コンタクトレンズは薬事法で定められた医療用具であり、ユーザーがコンタクトレンズを購入する場合、その処方は医師のみに認められた医療行為であると同時に、その取り扱いに対する徹底した指導、定期的な検査、レンズの滅菌処理や洗浄の徹底などが正しく行われなければなりません。
しかし、実際には最初に買ったときの眼科医の処方があれば、以後の買い換えなどにあたって何の問題もなく、たとえ処方のない場合でも、すでに購入したレンズケースや空きビン、保証書のデータ(直径、度数、ベースカーブ)があれば、一部の薬局でも買え、インターネットによる通信販売で、海外からでも買えるのが実情です。
また、まるで装身具を扱うかのような誇大広告や安値を競う販売方法も問題。そうしたコンタクト市場の問題もあり、コンタクト眼障害に拍車をかけています。
コンタクトレンズはメガネに比べて黒目にぴったりと付着するため、視野が広く、視力も出やすく、さらに落ちにくいのでスポーツをするときなどに便利です。また、強い乱視や強い近視、左右の屈折度の差が大きいときなどに適しています。しかし、コンタクトレンズは眼にとっては異物ですから、装身具のような感覚で用いたり、安易に取り扱かったりすると、角膜を傷つけ、穴をあけ、視力低下や失明まで引きおこすことにもなりかねません。
自覚症状では、充血や目の痛み(疼痛)を訴えるものが約半数、眼がゴロゴロするなどの異物感が34・6%、その他ではかすみ、流涙、眼脂などがあります。
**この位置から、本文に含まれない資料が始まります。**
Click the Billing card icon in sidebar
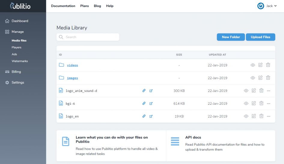This screenshot has width=284, height=164. [7, 72]
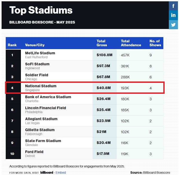The image size is (179, 175).
Task: Click the Billboard logo in footer
Action: click(x=47, y=172)
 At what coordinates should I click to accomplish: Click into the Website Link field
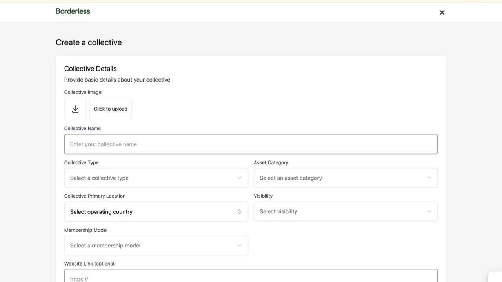[251, 278]
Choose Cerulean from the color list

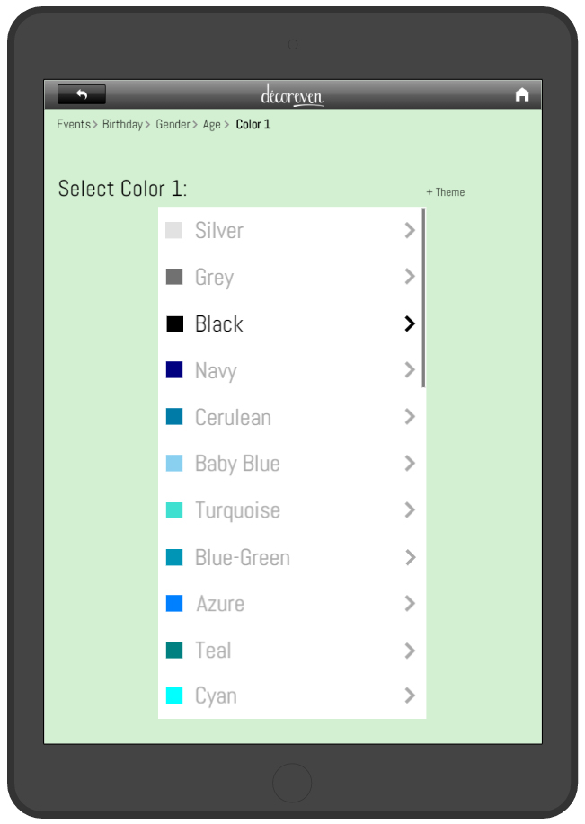291,417
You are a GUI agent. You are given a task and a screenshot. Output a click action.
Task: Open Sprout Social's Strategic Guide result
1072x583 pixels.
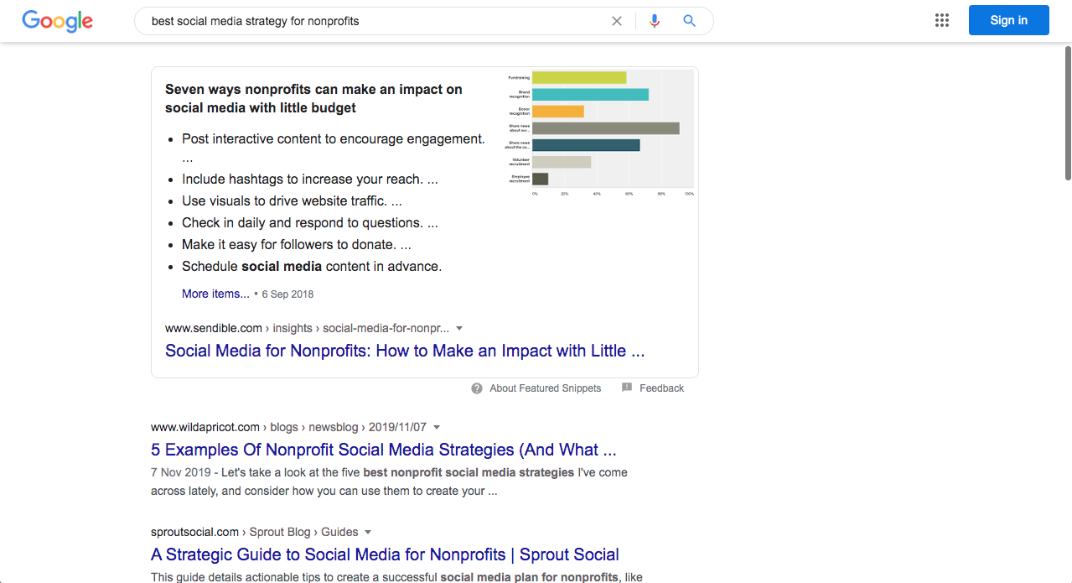[x=385, y=554]
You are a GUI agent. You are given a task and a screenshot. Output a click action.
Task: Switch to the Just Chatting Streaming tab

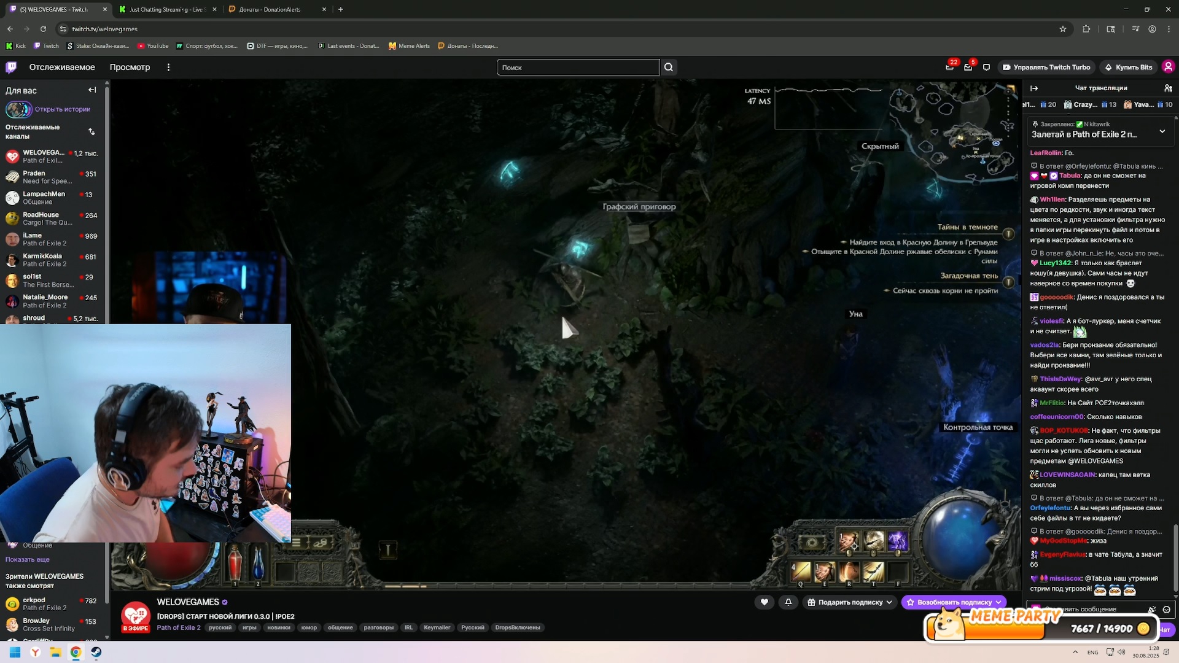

眼障害をおこす主な原因としては、装用したまま就寝したり、長時間の使用、コンタクトレンズの消毒や洗浄が悪かったこと、さらに汚れたコンタクトレンズの使用、レンズの傷、変形などによるものが多くみられ、使用者自身の日ごろの取り扱いの不備によるものも目立っています。
また、ハードに比べ、ソフトは異物感が少なく、慣れやすいというメリットがありますが、異常が起こったときに気づきにくいという難点もあります。そのため、コンタクトレンズ眼障害の患者のうち、通常のソフトコンタクトレンズによるものが41・7%であり、頻回交換レンズや使い捨てレンズ(ディスポーザブルレンズ)を含めたソフト系のレンズによる眼障害の割合は、70%にまでのぼっています。
とにかく、コンタクトレンズを装用している場合には、かならず定期検診を受けるべきです。もしかしたら、あなたの眼は、自覚症状もないままに、失明に向かって一直線に進んでいるのかもしれないのですから。
●上皮びらん
角膜に傷がついた状態で、角膜の表面の上皮が変性し、脱落した症状を示します。上皮全層にわたって大きく欠損したものから、表面だけわずかに欠損したものまでさまざま。コンタクトレンズの装脱時の機械的な刺激や傷、レンズの下に異物があるときなどにおこります。
●角膜潰瘍
上皮びらんを治療せずに放置しておき、欠損が角膜の奥の層まで及んだ状態。感染性と非感染性があり、感染性のものは角膜中央部におこりがちです。感染をおこすと、化膿性潰瘍性角膜炎になり、潰瘍が治っても白い濁りとして残りがちです。
●アカントアメーバによる角膜炎
アメーバ(微生物)がコンタククトレンズに付着し、それを装用することにより、角膜に侵入して炎症をおこします。アカントアメーバは通常、池や沼などに生息する微生物ですが、井戸水や水道水でレンズを洗ったときにレンズに付着することがあり、角膜の傷から侵入し、視力が低下し、放置しておくと失明します。
●角膜内血管侵入
コンタクトレンズの装用時間がオーバーしたり、不適切な使用などにより、レンズ下の涙が不足すると、酸素不足になり、それを補うために血管が伸びてきて角膜を侵し、中央部まで伸びていくと、視力障害がおこります。
●巨大乳頭結膜炎
一種のアレルギー性の結膜炎で、レンズによる上まぶたの刺激やレンズの汚れに対するアレルギー反応と考えられます。レンズをしばらく外して点眼薬で治療します。